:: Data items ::
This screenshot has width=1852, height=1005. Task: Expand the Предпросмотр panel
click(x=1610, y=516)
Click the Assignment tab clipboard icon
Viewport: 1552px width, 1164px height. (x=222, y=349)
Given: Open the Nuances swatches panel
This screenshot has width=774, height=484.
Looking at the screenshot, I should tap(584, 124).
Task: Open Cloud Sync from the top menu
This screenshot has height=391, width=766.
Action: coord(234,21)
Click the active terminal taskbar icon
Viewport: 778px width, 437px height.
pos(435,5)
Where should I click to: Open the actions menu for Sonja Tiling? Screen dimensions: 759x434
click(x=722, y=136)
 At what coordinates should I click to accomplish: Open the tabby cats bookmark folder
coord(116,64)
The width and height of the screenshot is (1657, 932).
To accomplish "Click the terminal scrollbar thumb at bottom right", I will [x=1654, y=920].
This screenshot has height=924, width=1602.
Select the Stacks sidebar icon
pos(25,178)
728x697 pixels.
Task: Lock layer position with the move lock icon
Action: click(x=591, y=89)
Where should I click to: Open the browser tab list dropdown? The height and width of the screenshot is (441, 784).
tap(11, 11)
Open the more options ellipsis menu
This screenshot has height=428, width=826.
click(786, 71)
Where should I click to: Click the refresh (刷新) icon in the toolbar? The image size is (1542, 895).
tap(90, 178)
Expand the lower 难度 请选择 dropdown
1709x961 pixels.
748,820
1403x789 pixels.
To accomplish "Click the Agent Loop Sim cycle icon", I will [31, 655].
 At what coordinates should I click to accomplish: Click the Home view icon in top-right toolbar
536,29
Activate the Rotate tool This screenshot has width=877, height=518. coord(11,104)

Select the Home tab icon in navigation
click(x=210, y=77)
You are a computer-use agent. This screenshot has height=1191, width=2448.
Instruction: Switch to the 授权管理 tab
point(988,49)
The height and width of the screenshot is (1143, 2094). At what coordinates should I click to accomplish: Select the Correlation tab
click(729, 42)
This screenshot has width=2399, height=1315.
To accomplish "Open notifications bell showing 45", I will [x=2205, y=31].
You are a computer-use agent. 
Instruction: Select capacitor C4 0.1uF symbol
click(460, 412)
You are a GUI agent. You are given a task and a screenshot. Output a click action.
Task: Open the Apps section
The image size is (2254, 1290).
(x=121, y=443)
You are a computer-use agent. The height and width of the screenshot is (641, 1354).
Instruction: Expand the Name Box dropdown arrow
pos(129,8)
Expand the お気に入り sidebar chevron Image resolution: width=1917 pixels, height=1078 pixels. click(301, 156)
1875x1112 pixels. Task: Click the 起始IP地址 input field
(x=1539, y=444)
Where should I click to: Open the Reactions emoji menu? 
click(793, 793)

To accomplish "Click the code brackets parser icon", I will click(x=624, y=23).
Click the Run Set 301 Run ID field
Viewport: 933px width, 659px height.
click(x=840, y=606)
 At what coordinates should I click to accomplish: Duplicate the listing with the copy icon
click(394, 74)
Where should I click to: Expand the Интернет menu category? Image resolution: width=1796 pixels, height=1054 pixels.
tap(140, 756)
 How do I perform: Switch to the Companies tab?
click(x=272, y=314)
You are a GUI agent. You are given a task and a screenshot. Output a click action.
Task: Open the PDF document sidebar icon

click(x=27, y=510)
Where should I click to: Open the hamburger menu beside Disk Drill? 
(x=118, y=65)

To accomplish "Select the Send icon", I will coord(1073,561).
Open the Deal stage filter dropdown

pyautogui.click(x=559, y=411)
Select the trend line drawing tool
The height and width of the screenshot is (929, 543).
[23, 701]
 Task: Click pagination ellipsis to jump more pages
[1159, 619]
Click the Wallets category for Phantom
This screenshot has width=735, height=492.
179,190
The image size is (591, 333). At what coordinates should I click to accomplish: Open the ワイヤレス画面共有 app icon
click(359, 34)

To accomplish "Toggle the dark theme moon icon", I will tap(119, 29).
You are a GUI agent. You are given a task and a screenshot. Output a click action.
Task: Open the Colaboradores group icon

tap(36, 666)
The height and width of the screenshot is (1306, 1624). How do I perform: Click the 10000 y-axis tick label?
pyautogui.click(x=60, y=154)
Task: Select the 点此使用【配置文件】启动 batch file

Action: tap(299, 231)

:: What is being asked ::
When a line of the records holds the word "will", copy that line.

:: Task result ::
To accomplish "Click the terminal scrollbar thumb at bottom right", I will [x=1654, y=920].
To accomplish "Click the Agent Loop Sim cycle icon", I will [31, 655].
To accomplish "Open notifications bell showing 45", I will [x=2205, y=31].
To accomplish "Click the code brackets parser icon", I will click(x=624, y=23).
To accomplish "Select the Send icon", I will coord(1073,561).
To accomplish "Toggle the dark theme moon icon", I will tap(119, 29).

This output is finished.